= Sarah Burge =

British cosmetic surgery proponent

Sarah Burge (born 1960) is a British cosmetic surgery proponent known for the hundreds of cosmetic surgeries she has undergone as well as gifting of vouchers for cosmetic surgeries to her young daughter. Burge has been called the "bionic woman" and has undergone $3,000,000 worth of cosmetics surgeries over 20 years.

==Early life==
Born Sarah Goddard, she first had cosmetic surgery at the age of seven to correct overly prominent ears. In her 20s, she had liposuction to sharpen her jawline. However, she traces her addiction to surgery to an attack by her then-boyfriend that left her disfigured for six years. Experiencing disfigurement and the effects of corrective surgery made her an advocate for cosmetic surgery. She trained as a nurse and then opened a cosmetic surgery consultation service on Harley Street.

Burge has undergone hundreds of procedures since. She says, "When I lost my face I didn't feel good on the inside. I was miserable. As for being an addict I'm the first one to admit it's true. I'm addicted to looking good. What's wrong with that?".

==Fraud conviction==
In the mid-2000s, Burge made headlines in the UK when she was convicted of fraud after making false statements to the UK Government to receive government support. At the time she was running a beauty treatment clinic in St. Neots, Cambridgeshire. Under her maiden name of Sarah Goddard she admitted illegally claiming almost £2,000 housing and Council Tax benefits. Burge admitted that she used the money to pay for buttock enhancement surgery because she wanted "a bottom like Kylie Minogue". Anthony Burge, now her husband, admitted in court aiding her in the fraud.

==Cosmetics vouchers for daughter==
In 2010, Burge made more headlines when she taught her then six-year-old daughter, Poppy, to pole dance. In 2011, she gave Poppy a £6,000 voucher for breast enhancement for the child's 7th birthday. The gift topped off a £12,000 'exotic pamper party' to celebrate the child's birthday. That Christmas, Poppy received a £7,000 voucher for liposuction. In 2012, Poppy received an additional £8,000 in vouchers for additional cosmetic surgery procedures along with a lavish party costing £25,000. Burge points out that each of the vouchers may not be redeemed until Poppy turns 18.

==Criticisms==
Critics of Burge label her numerous surgeries a need for publicity or even an addiction and worry that this behaviour could be passed on to her young daughter and cause permanent damage.
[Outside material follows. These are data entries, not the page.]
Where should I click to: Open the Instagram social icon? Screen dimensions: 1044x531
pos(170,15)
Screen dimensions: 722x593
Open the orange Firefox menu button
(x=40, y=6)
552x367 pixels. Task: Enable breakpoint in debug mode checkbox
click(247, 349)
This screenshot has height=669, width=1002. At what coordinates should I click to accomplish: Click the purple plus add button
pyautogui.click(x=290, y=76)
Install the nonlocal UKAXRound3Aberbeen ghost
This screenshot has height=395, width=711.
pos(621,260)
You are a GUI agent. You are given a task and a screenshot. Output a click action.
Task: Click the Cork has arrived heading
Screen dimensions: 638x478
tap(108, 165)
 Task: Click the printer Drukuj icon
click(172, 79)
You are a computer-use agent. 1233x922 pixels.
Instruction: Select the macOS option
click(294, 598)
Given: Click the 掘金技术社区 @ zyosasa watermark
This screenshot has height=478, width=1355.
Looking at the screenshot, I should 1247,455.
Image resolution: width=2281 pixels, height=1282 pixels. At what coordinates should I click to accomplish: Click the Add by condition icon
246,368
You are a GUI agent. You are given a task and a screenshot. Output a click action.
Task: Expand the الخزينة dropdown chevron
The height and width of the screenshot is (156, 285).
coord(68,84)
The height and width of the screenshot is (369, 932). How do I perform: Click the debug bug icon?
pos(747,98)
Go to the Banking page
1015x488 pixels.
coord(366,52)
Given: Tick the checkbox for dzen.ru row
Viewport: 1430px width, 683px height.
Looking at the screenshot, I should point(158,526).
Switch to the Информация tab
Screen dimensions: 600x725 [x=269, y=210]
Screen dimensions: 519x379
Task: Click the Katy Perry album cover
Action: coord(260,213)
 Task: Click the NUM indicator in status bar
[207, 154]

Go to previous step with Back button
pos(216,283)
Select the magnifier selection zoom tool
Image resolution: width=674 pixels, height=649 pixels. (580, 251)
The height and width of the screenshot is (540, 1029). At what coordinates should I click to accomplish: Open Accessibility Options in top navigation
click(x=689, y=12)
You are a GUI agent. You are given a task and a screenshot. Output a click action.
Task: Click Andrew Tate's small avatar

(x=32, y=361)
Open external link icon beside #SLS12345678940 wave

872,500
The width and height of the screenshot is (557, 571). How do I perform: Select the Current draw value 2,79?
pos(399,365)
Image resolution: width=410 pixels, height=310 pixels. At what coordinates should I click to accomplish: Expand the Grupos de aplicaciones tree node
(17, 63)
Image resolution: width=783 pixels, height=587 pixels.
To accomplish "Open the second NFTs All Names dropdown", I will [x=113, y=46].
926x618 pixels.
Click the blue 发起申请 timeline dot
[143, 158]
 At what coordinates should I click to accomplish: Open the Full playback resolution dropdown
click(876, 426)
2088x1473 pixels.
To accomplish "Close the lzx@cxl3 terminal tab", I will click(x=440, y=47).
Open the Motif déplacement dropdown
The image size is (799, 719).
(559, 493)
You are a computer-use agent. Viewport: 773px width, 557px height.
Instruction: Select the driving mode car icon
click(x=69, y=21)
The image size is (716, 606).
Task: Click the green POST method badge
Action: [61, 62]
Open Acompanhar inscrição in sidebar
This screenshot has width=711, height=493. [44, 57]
Burge appeared on Anderson on 22 May 2012, hosted by Anderson Cooper. Burge walked out after Cooper told her, "I try to be really polite to all my guests. I think you're dreadful and I honestly don't want to talk to you anymore." Cooper stated later that he felt she was only seeking publicity. Burge responded by accusing him of the same thing: "I went on the Anderson Cooper show after being offered a chance to talk about plastic surgery, my controversial views, my book and domestic violence; instead he attacked me in what I can only assume was a bid for international glory. I can take a beating but he did it in front of my 8-year-old daughter Poppy and he should be ashamed. He has a duty of care to minors."